§ **Short problem**
Reproduce these records verbatim, including everything from the line containing "Given: Click Opportunities" down to the line containing "tap(1175, 247)", and nothing else.
++++ Information provided ++++
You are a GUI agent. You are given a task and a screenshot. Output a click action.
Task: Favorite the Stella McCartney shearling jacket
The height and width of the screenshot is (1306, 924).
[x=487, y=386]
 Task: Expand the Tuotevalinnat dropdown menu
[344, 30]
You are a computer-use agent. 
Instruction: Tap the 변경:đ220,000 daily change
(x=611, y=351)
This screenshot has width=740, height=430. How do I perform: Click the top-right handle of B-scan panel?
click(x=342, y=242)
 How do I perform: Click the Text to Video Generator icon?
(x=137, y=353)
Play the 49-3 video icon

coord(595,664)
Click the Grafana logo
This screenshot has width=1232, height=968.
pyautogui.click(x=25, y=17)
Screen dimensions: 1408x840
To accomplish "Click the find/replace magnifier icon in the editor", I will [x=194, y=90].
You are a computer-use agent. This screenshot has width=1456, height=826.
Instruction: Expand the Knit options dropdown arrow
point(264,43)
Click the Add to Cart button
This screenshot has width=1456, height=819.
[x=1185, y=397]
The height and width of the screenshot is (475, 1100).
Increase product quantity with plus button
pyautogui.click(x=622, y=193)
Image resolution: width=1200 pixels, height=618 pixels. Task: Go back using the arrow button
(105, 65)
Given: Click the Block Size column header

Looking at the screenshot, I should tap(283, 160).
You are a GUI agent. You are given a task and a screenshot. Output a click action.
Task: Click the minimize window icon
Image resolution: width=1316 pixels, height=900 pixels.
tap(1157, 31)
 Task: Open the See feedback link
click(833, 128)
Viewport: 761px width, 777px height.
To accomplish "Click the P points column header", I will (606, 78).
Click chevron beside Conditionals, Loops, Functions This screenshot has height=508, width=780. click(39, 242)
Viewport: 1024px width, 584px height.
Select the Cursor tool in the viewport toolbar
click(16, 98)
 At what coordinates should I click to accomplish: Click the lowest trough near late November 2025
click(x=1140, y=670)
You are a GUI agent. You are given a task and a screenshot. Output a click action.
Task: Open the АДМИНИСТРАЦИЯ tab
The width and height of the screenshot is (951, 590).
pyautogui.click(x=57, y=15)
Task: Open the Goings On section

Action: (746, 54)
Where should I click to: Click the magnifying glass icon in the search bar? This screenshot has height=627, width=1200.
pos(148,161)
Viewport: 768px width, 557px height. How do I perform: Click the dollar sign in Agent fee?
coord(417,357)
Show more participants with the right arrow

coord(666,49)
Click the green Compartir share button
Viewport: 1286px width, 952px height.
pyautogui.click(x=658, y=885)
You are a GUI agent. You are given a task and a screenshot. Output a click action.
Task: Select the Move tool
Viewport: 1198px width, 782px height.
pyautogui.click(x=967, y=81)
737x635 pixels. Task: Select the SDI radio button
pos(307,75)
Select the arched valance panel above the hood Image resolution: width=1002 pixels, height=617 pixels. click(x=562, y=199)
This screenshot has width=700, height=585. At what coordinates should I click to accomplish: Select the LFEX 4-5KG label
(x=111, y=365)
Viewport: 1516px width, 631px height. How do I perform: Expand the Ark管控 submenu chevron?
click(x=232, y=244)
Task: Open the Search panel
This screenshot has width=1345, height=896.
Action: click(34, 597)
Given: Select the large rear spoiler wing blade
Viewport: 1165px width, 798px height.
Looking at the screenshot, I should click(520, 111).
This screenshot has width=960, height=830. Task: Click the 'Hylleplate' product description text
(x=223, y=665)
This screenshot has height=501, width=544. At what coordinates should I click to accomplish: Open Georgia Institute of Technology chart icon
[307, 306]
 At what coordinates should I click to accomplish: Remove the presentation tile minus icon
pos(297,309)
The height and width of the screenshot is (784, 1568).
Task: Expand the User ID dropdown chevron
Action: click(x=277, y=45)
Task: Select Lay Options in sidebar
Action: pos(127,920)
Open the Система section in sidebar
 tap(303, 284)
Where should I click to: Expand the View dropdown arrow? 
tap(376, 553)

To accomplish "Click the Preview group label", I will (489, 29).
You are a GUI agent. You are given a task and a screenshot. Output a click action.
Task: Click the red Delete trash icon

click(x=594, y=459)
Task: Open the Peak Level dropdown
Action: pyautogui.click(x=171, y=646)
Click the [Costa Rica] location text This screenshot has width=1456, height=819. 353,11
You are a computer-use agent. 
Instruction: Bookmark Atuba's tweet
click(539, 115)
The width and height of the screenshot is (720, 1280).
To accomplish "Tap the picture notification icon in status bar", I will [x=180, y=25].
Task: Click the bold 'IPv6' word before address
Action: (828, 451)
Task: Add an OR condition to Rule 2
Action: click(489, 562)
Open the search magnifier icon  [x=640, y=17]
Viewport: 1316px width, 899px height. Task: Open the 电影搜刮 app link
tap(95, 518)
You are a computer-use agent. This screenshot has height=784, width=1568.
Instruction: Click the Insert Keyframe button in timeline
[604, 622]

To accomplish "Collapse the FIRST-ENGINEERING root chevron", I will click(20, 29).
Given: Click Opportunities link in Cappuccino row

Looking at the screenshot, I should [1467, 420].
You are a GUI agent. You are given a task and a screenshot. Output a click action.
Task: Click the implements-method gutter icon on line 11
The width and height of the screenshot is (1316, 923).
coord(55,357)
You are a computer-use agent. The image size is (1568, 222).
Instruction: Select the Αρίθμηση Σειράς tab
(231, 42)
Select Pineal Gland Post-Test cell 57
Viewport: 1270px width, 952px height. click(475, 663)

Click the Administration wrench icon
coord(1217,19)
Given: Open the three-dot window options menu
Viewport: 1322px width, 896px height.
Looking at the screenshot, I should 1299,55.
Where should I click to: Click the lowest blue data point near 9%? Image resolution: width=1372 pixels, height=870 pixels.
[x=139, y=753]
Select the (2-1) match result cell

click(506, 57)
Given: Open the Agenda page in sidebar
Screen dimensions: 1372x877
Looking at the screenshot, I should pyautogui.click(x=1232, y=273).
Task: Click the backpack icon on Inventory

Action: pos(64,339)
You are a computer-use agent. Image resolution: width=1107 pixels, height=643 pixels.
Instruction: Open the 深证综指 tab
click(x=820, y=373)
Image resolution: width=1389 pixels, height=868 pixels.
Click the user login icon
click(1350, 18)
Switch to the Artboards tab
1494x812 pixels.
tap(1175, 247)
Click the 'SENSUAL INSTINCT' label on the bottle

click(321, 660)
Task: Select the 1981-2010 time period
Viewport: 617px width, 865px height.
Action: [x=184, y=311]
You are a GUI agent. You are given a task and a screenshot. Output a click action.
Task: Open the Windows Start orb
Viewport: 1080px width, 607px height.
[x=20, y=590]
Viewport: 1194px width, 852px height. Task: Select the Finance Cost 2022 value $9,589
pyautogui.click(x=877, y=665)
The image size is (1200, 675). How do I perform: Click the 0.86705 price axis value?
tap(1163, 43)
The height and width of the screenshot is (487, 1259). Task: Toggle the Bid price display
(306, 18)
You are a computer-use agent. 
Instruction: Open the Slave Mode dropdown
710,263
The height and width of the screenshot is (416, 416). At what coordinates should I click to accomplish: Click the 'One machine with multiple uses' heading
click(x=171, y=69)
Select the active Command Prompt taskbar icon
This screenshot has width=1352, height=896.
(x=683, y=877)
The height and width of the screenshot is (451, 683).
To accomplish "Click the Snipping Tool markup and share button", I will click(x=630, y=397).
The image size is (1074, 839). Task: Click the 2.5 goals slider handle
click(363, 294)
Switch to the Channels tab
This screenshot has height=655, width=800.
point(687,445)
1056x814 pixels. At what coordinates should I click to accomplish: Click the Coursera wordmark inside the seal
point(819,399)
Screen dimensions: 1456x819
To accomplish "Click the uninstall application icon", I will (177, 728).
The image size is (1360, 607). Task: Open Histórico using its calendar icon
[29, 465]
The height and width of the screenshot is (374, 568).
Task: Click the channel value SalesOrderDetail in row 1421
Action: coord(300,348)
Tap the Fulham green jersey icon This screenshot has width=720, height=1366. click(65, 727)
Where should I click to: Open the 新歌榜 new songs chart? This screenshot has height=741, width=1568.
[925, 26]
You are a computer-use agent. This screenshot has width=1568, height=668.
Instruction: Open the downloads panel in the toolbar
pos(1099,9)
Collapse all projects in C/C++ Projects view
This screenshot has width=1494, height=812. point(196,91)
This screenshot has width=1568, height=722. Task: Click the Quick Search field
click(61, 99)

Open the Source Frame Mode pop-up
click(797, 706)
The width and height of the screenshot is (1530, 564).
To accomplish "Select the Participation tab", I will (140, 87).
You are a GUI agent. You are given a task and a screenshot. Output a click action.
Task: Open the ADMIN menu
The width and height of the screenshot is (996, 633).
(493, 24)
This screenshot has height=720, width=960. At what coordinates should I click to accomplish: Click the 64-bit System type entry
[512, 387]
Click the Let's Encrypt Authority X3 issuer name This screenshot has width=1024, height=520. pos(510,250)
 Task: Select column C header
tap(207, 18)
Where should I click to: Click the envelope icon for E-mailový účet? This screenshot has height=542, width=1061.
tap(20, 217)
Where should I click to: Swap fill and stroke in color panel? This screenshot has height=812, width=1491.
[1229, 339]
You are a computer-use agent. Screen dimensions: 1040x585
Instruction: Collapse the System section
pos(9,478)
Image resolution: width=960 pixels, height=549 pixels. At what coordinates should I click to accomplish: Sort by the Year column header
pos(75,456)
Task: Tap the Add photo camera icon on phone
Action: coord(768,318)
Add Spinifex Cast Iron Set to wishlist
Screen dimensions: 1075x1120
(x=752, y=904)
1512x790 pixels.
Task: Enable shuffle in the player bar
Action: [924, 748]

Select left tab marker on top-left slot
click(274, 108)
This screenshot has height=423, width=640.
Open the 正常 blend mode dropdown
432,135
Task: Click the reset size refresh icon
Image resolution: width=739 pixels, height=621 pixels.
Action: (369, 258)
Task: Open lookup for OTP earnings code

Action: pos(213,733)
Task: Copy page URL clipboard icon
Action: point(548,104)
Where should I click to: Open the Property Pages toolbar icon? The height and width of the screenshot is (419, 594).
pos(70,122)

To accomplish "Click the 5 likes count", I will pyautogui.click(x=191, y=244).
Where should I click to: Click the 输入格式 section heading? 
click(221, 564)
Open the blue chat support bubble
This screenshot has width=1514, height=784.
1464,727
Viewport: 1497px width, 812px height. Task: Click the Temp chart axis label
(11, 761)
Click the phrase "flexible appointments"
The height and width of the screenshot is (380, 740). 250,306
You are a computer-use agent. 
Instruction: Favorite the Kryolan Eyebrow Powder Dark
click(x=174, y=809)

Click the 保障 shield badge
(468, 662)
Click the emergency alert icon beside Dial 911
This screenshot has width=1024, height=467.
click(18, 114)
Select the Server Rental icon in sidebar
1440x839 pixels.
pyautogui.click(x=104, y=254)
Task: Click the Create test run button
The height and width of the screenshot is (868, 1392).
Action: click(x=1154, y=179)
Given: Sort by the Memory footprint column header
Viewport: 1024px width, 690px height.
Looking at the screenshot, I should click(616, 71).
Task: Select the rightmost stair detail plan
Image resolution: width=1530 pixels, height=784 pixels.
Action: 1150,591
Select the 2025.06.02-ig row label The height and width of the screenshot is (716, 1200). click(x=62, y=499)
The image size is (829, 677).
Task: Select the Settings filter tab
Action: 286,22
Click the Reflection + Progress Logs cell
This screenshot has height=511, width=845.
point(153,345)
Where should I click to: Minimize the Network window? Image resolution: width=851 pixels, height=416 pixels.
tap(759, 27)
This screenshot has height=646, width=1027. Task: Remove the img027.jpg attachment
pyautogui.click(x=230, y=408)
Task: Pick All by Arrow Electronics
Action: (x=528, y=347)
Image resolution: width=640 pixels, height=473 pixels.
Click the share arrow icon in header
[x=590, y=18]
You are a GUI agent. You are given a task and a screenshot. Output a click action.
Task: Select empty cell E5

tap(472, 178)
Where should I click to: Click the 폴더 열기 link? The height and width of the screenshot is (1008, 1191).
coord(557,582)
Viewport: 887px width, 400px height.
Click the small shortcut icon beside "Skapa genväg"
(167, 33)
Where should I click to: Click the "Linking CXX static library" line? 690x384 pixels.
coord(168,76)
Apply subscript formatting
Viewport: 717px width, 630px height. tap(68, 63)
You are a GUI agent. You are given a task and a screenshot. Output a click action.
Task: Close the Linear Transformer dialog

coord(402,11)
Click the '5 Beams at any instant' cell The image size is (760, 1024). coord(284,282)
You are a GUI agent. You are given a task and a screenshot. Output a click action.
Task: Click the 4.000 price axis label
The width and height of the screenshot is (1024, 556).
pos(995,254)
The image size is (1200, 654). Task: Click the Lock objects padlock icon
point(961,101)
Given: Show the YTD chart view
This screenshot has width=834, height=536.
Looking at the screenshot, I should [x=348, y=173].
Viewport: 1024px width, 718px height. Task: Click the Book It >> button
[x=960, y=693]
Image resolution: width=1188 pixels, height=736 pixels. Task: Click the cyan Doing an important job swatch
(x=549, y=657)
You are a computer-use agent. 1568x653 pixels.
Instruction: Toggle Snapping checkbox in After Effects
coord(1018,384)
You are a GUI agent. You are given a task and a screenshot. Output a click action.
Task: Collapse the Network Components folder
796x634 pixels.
++++
§ **Correct answer**
Given: Click Opportunities link in Cappuccino row

Looking at the screenshot, I should [1467, 420].
You are a GUI agent. You are given a task and a screenshot. Output a click action.
Task: Click the implements-method gutter icon on line 11
The width and height of the screenshot is (1316, 923).
coord(55,357)
You are a computer-use agent. The image size is (1568, 222).
Instruction: Select the Αρίθμηση Σειράς tab
(231, 42)
Select Pineal Gland Post-Test cell 57
Viewport: 1270px width, 952px height. click(475, 663)

Click the Administration wrench icon
coord(1217,19)
Given: Open the three-dot window options menu
Viewport: 1322px width, 896px height.
Looking at the screenshot, I should 1299,55.
Where should I click to: Click the lowest blue data point near 9%? Image resolution: width=1372 pixels, height=870 pixels.
[x=139, y=753]
Select the (2-1) match result cell

click(506, 57)
Given: Open the Agenda page in sidebar
Screen dimensions: 1372x877
Looking at the screenshot, I should pyautogui.click(x=1232, y=273).
Task: Click the backpack icon on Inventory

Action: pos(64,339)
You are a computer-use agent. Image resolution: width=1107 pixels, height=643 pixels.
Instruction: Open the 深证综指 tab
click(x=820, y=373)
Image resolution: width=1389 pixels, height=868 pixels.
Click the user login icon
click(1350, 18)
Switch to the Artboards tab
1494x812 pixels.
tap(1175, 247)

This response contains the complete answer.